Cette parodie des entretiens littéraires recèle un art poétique véhément. Céline y critique les goûts du public, son attirance pour le faux, l’inauthentique, sa préférence pour les romans « chromos » rédigés par des auteurs médiocres et dans une langue académique momifiée. Seul à avoir compris l’urgence d’évoluer que le cinéma intime à la littérature — comme jadis la photographie l’avait fait à la peinture —, il pense avoir bouleversé le genre romanesque par son « style rendu émotif » qu'il caractérise par l'usage des points de suspension et de l'argot. Cette trouvaille infime mais géniale consiste à restituer dans l’écrit l’émotion de la langue parlée.
La métaphore du métro dont les rails sont « profilés exprès » expose le rôle terroriste que Céline se donne à l’égard des lecteurs : il veut les emporter coûte que coûte dans sa « rame émotive ». Rejeté pour ses pamphlets antisémites, il fait du conflit ouvert avec le public la pierre d’angle de ses textes. C’est aussi celle des Entretiens, et la tension croissante entre les deux interlocuteurs leur confère une dimension théâtrale qui explique que l’œuvre ait connu de nombreuses adaptations scéniques, même si ce n'est pas l'oeuvre la plus connue de Céline.
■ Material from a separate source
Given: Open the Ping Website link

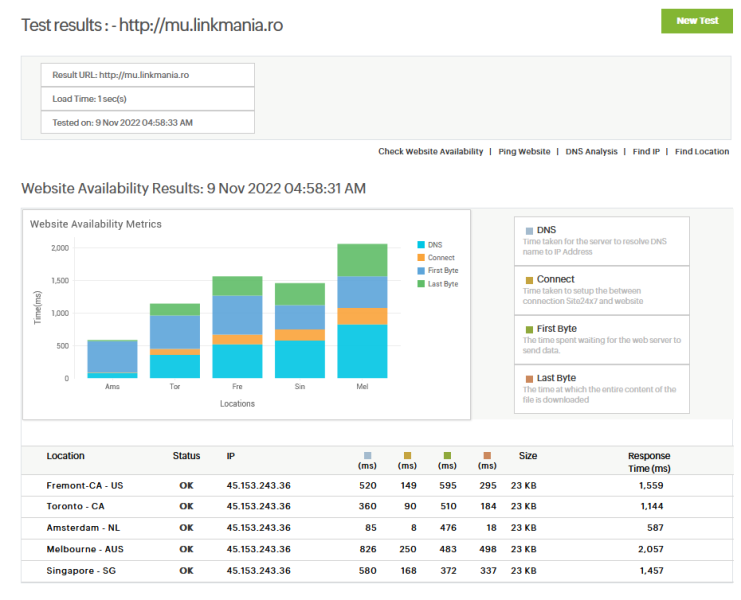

Source Wikipédia


 Sur le sujet :
> Le Paris de Céline (I) : le square des Arts-et-métiers
> Le Paris de Céline (II) : Clichy-la-Garenne
> Le Paris de Céline (III) : 11 rue Marsollier
> La Paris de Céline (IV) : le square Louvois

4 commentaires:

  1. Jolies cartes postales ! Rien de comparable avec Chichiliane...

    Une question, en baguenaudant : que représente le "Y" de Professeur Y ?
    Faut-il suivre Yves Pagès dans son explication ?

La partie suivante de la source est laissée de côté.